Following the first wave, a “second” wave—between 2014 and 2018—saw a rapid increase in QCA publications across several subfields in management research, the development of methodological applications of QCA, and an expansion of scholarly debates around the nature, opportunities, and future of QCA as a research approach. The second wave of QCA research in business and management concluded with researchers’ taking stock of the plethora of empirical studies using QCA for identifying best practice guidelines and advocating for the rise of a “neo-configurational” perspective, a perspective drawing on set-theoretic logic, causal complexity, and counterfactual analysis.
Nowadays, QCA is an established approach in some research areas (e.g., organization theory, strategic management) and is diffusing into several adjacent areas (e.g., entrepreneurship, marketing, and accounting), a situation that promises new opportunities for advancing the analytical technique of QCA as well as configurational thinking and theorizing in the business and management literature.
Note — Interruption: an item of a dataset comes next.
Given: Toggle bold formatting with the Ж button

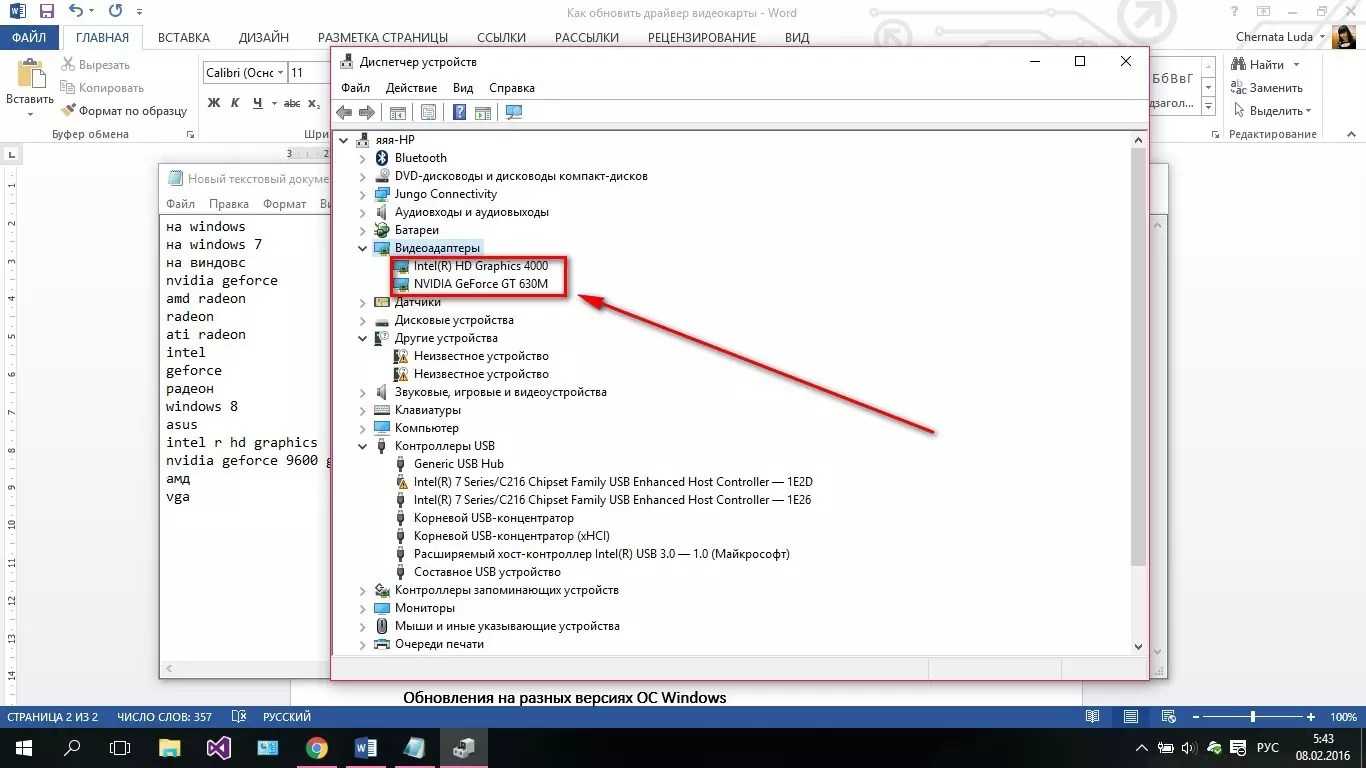Looking at the screenshot, I should click(214, 103).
To advance the analytical foundations of QCA, researchers may, for example, advance robustness tests for QCA or focus on issues of endogeneity and omitted variables in QCA. To advance the conceptual foundations of QCA, researchers may, for example, clarify the links between configurational theory and related theoretical perspectives, such as systems theory or complexity theory, or develop theories on the temporal dynamics of configurations and configurational change. Ultimately, after a decade of growing use and interest in QCA and given the unique strengths of this approach for addressing questions relevant to management research, QCA will continue to influence research in business and management.